Cet outil s’appelle l’instrument anti-coercition, ou ACI.
Le principe est simple : lorsqu’un pays tiers menace l’Union européenne – ou l’un de ses États membres – avec des mesures commerciales pour lui faire changer une décision politique, l’UE peut riposter avec des contre-mesures lourdes, rapides et coordonnées.
Et c’est précisément ce que vise Emmanuel Macron dans le contexte actuel : Donald Trump a brandi de nouvelles menaces de surtaxes douanières contre plusieurs pays européens. Pour Paris, ce n’est pas seulement un conflit commercial classique : c’est une tentative de pression politique via l’économie.
Alors, qu’est-ce que la “coercition économique” exactement ?
Selon la définition de la Commission européenne, il s’agit d’une situation dans laquelle un pays tente de forcer l’UE ou un État membre à adopter – ou abandonner – une décision, en menaçant d’agir sur le commerce ou l’investissement. Concrètement : “faites ce que je veux, ou je vous taxe”. C’est ce que Bruxelles considère comme une interférence inacceptable dans la souveraineté européenne.
L’ACI est surnommé le “bazooka commercial” parce qu’il autorise une gamme de représailles très large.
Cela peut commencer “soft” : droits de douane, quotas, restrictions sur certains produits.
Mais cela peut aller beaucoup plus loin, notamment en visant des secteurs stratégiques : services numériques, investissements, accès au marché unique, et même marchés publics européens. En clair : l’Europe peut dire à certaines entreprises étrangères “vous ne jouerez plus chez nous”.
Attention : ce n’est pas une arme qu’on déclenche sur un coup de tête.
D’abord, la Commission européenne doit analyser les faits, vérifier si la situation rentre bien dans la définition de coercition. Ensuite, elle propose une réponse. Puis les États membres valident à la majorité qualifiée.

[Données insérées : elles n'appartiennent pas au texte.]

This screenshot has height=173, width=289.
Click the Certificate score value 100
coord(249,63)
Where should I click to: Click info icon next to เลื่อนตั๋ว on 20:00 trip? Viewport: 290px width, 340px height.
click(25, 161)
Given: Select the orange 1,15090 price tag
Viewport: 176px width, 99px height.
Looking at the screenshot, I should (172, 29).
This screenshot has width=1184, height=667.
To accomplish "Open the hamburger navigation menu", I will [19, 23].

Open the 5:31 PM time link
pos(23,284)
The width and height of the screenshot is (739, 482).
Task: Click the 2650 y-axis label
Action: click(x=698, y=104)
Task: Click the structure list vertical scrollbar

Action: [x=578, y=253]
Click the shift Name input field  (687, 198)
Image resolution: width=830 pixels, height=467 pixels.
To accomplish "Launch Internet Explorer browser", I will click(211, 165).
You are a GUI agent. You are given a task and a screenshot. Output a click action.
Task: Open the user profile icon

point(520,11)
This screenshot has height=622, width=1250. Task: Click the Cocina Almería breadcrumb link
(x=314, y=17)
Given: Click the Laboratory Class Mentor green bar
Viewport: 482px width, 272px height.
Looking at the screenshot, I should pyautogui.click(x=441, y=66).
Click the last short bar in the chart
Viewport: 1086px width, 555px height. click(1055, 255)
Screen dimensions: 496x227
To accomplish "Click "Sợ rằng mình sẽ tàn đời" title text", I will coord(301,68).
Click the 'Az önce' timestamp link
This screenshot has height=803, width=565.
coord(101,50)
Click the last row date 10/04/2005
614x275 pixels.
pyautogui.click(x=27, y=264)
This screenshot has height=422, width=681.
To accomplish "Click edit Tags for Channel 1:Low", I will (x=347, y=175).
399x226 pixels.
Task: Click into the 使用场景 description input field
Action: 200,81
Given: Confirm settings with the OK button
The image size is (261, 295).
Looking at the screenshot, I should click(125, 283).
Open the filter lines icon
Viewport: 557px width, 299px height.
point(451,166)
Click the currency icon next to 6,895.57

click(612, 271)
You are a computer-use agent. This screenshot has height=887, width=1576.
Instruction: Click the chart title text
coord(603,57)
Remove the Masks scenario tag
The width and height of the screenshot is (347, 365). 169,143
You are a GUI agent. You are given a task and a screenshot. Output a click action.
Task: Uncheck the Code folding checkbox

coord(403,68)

Cela signifie que l’activation peut prendre plusieurs semaines, voire plusieurs mois.
Et un point important : l’ACI a été adopté récemment, via le règlement européen 2023/2675, entré en vigueur le 27 décembre 2023. Jusqu’ici, il n’a jamais été utilisé.
En résumé : l’instrument anti-coercition, ce n’est pas un simple outil de taxation. C’est une doctrine : si quelqu’un tente de faire plier un pays européen par l’économie, c’est toute l’Union qui répond.